AKRON, Ohio — Akron City Council this week approved a city-wide ban on conversion therapy for minors.
Signed by Mayor Dan Horrigan and council members Tara Mosley, Nancy Holland, Shammas Malik and Sharon Connor, the ordinance was passed unanimously by City Council after several speakers representing local agencies addressed the rules committee earlier in the day.
Conversion therapy, which uses psychological, spiritual and sometimes physical approaches to attempt to alter a person’s gender identity and/or sexual orientation, is opposed by the American Psychiatric Association, American Academy of Child and Adolescent Psychiatry, American Medical Association and other groups.
With Akron, Ohio now counts 11 cities with laws on the books banning licensed, mental-health practitioners from using conversion therapy on minors, according to the Movement Advance Project.
The Akron ordinance goes into effect immediately. Enforcement will be carried out by the Akron Civil Rights Commission, which can investigate and consider complaints and issue orders and penalties on complaints about violations, the city said. Complaints can be filed online.
Holland, a co-sponsor of the legislation, pointed to the health practitrioners opposing the practice and said the experts have determined that conversion therapy is not only deeply damaging, in some cases “it is tantamount to torture.”
Councilwoman Linda Omobien said she conducted research on conversion therapy.
“I could find absolutely nothing to say that this is a good thing for children or anyone else,” she said. “Everything that I read about it indicates that it does more harm to children, psychiatrically and physically, in any way you can think of.”
Casey Pick, senior fellow for advocacy and government affairs at the Trevor Project, told council members a common misperception is that conversion therapy mostly affects white, gay boys.
The truth is, she said, it disproportionately affects Latinx, mixed-race, and native and indigenous kids.
According to the Trevor Project’s research, kids subjected to conversion therapy reported attempting suicide at more than twice the rate of their peers, she said.
In the past 12 months, the Trevor Project’s crisis services have responded to more than 7,600 young people, or about 12%, of the roughly 67,000 LGBTQ kids who have seriously considered suicide in the past year, she said.
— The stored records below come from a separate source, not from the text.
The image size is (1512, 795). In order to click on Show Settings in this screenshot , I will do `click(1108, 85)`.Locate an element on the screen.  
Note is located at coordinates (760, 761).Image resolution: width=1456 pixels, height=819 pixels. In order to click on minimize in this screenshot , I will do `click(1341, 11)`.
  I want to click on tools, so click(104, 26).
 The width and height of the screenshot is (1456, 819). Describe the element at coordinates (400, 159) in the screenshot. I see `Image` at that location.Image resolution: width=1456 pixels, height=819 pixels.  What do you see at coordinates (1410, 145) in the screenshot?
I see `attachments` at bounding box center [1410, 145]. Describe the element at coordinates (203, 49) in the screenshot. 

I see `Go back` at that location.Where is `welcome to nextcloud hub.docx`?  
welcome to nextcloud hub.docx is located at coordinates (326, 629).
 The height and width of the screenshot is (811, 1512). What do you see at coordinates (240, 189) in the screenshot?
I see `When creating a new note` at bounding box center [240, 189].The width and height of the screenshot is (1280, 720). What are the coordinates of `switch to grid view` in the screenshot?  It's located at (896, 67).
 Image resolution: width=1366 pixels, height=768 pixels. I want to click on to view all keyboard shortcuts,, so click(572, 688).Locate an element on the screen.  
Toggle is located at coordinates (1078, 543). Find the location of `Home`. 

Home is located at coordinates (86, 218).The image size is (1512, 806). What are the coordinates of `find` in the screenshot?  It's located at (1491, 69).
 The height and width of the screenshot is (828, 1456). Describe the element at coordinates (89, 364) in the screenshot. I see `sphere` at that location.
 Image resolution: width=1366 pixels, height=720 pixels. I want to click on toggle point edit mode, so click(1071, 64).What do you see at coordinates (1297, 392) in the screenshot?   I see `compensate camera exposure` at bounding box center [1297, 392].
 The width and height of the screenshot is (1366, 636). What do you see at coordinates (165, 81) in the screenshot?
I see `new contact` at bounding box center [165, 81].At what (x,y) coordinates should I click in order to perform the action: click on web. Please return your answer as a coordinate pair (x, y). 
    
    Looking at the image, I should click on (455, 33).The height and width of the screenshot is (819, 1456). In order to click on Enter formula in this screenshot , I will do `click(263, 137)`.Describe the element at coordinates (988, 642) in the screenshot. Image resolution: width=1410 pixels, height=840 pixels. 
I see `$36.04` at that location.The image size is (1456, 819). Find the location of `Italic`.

Alana Jochum, executive director of Equality Ohio, said legislation at the state level that would protect kids across the state from conversion therapy has been pending for several years.
Many parents who send a child to conversion therapy do not intentionally mean harm, she said.
“Having a public conversation like this is an invaluable educational event to bring awareness that the assurances the practitioners of conversion therapy offer, that it is somehow possible to change the young person's sexual orientation, are simply lies, and that those lies have negative consequences for ordinary people,” Jochum said.
Also addressing the council was Rebecca Callahan, executive director of CANAPI. Callahan referenced an LGBTQ needs assessment study conducted in Summit and surrounding counties in 2020.
She shared comments made by survey respondents about forced conversion therapy, and the need for community education.
One respondent said there is a need to educate people who reject the LGBTQ community based on religious beliefs about the dangers of conversion therapy.
Another respondent said private religious schools often support conversion therapy, quietly recommending it to parents who also need to be educated on its dangers.
“I worry constantly the other LGBTQ kids are being raised in the same darkness I was,” the respondent wrote.